## SUPPLIED RECORDS
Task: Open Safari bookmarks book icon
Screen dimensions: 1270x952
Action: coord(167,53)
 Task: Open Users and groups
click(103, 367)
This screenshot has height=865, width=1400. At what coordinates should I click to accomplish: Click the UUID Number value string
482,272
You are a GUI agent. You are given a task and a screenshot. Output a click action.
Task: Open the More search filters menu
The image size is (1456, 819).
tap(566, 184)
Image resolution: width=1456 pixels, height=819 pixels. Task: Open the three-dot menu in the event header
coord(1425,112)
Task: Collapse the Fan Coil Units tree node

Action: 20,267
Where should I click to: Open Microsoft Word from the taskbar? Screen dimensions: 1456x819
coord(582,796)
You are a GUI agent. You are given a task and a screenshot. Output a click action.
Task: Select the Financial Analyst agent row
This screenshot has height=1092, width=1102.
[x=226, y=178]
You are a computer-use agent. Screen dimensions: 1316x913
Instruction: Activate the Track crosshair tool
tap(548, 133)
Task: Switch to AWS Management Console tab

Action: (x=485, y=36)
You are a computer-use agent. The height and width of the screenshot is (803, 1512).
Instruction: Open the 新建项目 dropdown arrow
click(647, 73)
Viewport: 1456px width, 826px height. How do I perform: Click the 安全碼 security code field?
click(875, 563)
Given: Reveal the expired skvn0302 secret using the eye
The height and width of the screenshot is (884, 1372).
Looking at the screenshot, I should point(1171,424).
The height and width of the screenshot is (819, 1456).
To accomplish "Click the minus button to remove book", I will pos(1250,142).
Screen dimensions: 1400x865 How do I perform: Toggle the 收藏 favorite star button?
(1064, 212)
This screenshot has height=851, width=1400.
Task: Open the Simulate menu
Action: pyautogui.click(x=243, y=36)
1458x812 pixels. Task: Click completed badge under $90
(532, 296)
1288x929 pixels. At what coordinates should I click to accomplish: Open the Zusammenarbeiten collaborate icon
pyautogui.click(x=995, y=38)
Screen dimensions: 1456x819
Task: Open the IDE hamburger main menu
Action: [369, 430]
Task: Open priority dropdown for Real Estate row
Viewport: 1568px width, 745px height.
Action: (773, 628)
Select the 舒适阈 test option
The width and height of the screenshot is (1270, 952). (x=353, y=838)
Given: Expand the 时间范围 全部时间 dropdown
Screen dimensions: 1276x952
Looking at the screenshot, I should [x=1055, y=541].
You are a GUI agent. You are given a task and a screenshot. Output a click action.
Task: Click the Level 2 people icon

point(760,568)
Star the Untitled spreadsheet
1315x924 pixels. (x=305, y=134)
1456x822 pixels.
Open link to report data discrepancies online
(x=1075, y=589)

## THE PROBLEM
Look through the records and gather each line with the word "book".

## ANSWER BOX
Task: Open Safari bookmarks book icon
To accomplish "Click the minus button to remove book", I will pos(1250,142).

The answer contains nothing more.